- Written instruction
Rewrite the data as a numbered list, starting with the line that contains "Image resolution: width=720" and going on through the line that contains "pos(393,109)", leaving out blank lines and pictures.

- Records
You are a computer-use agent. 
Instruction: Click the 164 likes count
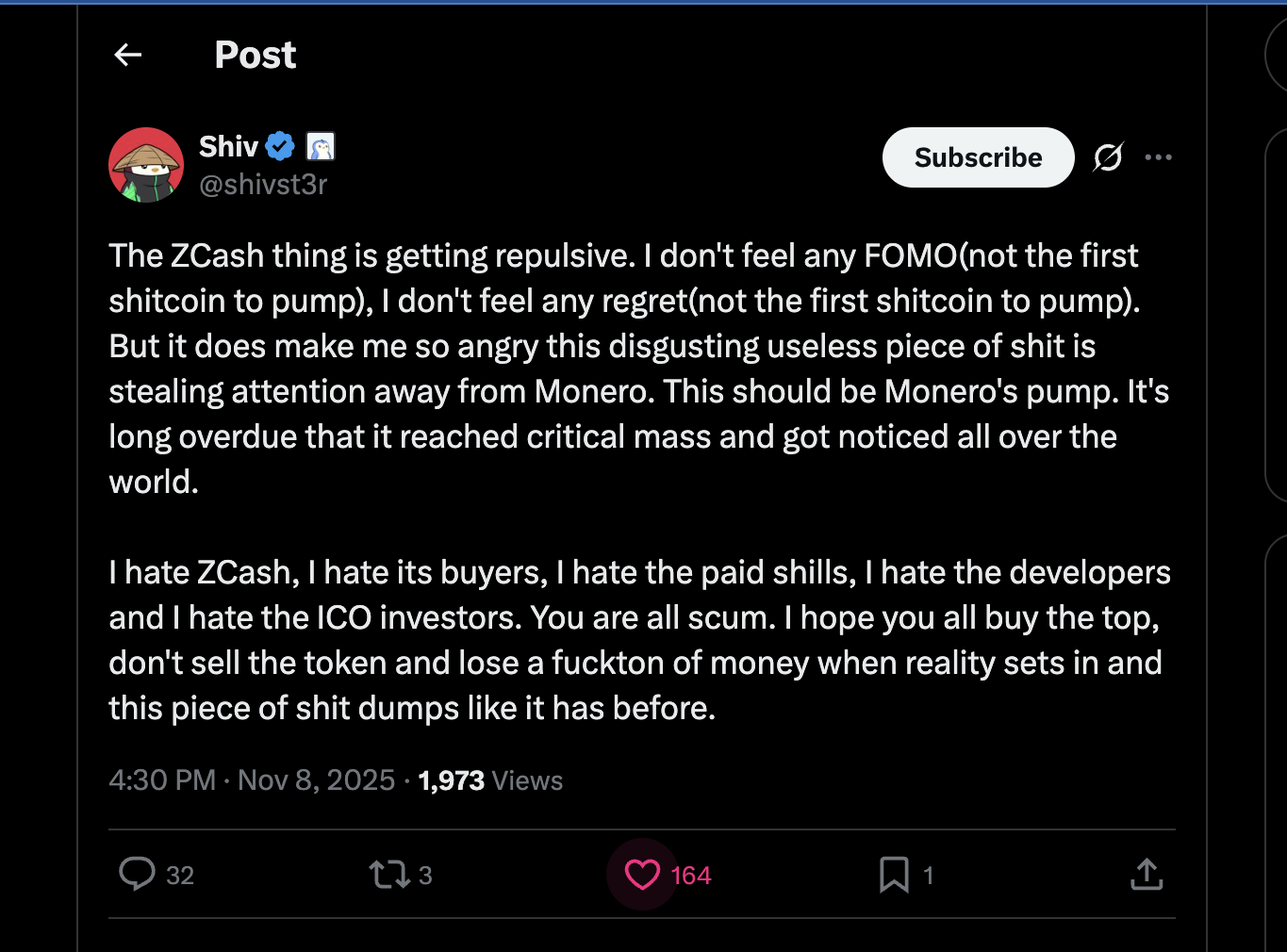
--
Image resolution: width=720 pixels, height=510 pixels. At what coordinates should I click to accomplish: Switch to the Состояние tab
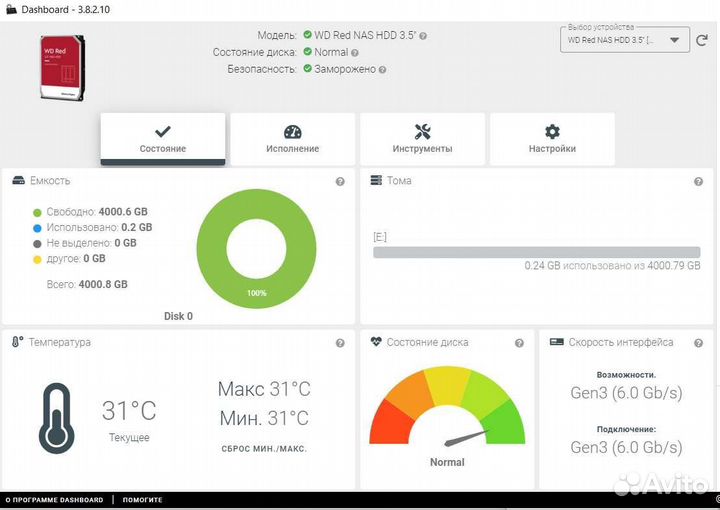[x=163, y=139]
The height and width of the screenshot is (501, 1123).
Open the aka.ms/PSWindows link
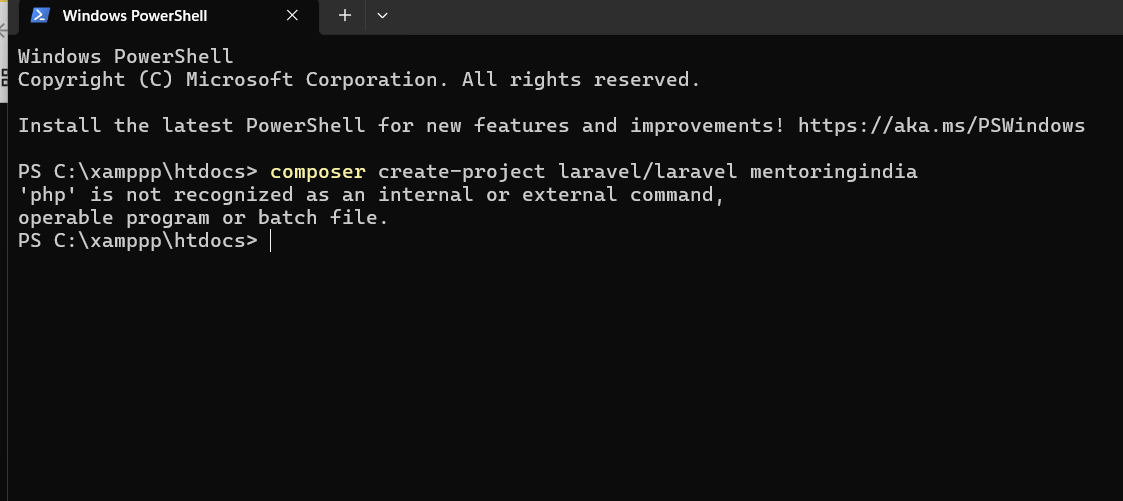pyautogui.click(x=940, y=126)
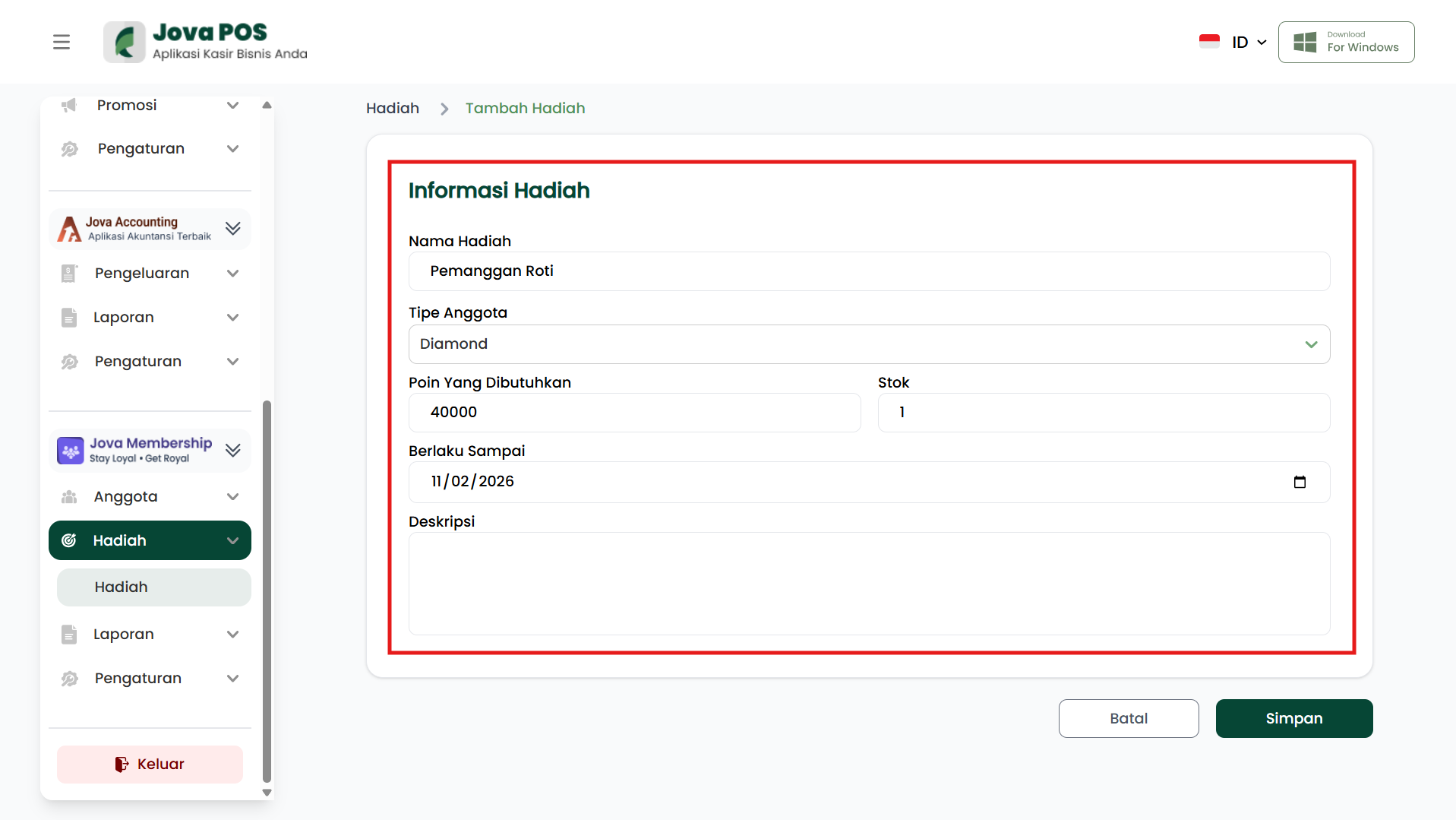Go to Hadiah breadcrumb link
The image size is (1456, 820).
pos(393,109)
--
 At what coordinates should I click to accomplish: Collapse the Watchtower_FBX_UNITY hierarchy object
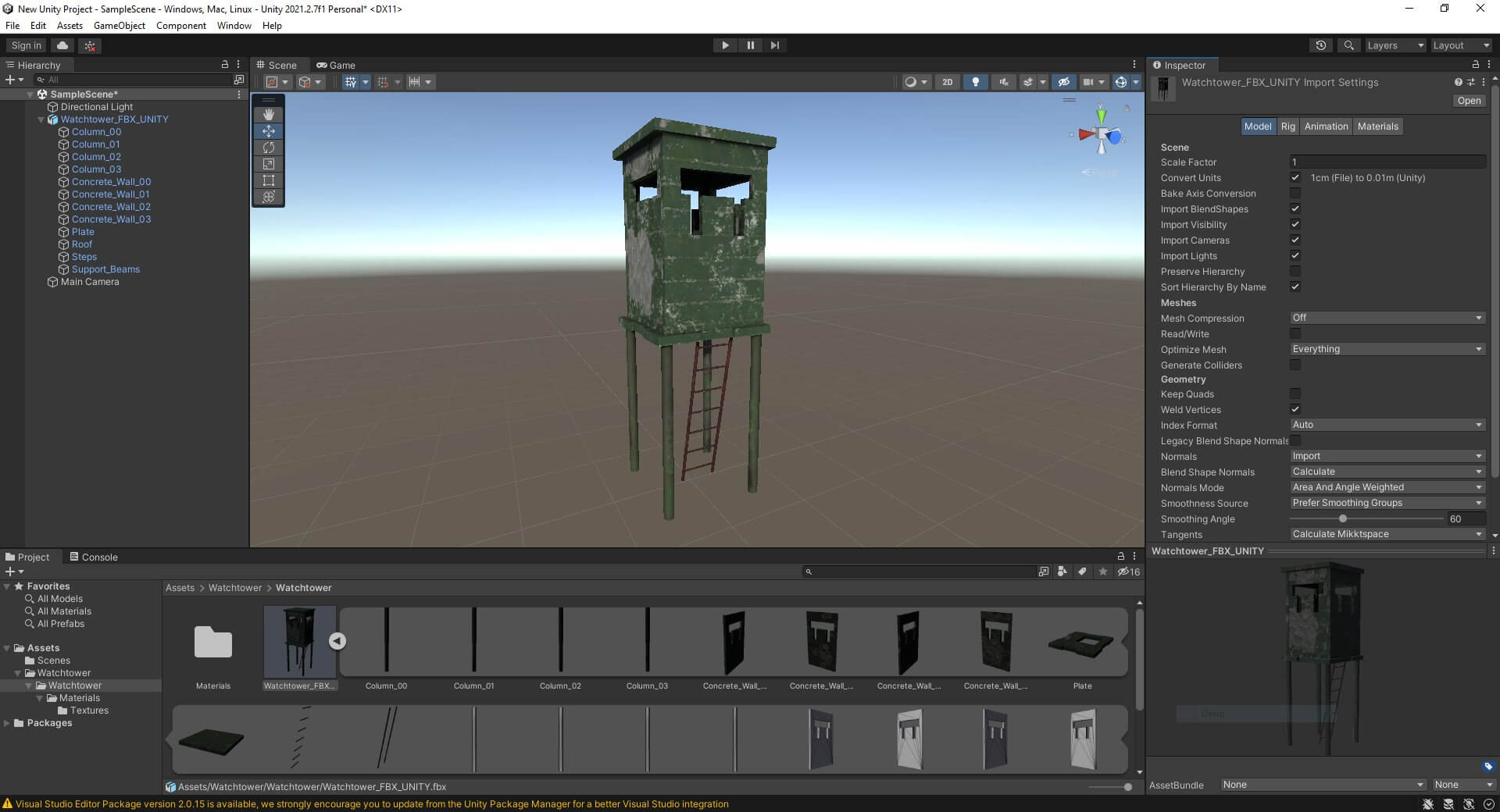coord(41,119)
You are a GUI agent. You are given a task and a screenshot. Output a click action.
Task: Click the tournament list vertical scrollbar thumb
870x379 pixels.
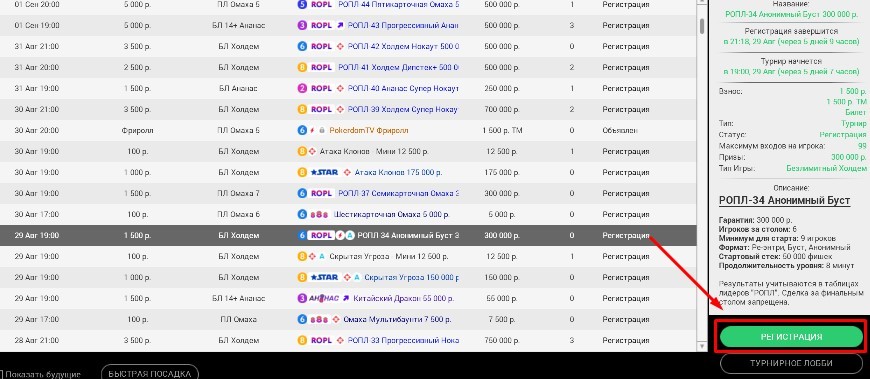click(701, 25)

- Output for this task
1. Image resolution: width=720 pixels, height=510 pixels. At what coordinates should I click to accomplish: Switch to the Состояние tab
2. [x=163, y=139]
3. The height and width of the screenshot is (501, 1123).
4. Open the aka.ms/PSWindows link
5. pyautogui.click(x=940, y=126)
6. Go to Hadiah breadcrumb link
7. The image size is (1456, 820).
8. pos(393,109)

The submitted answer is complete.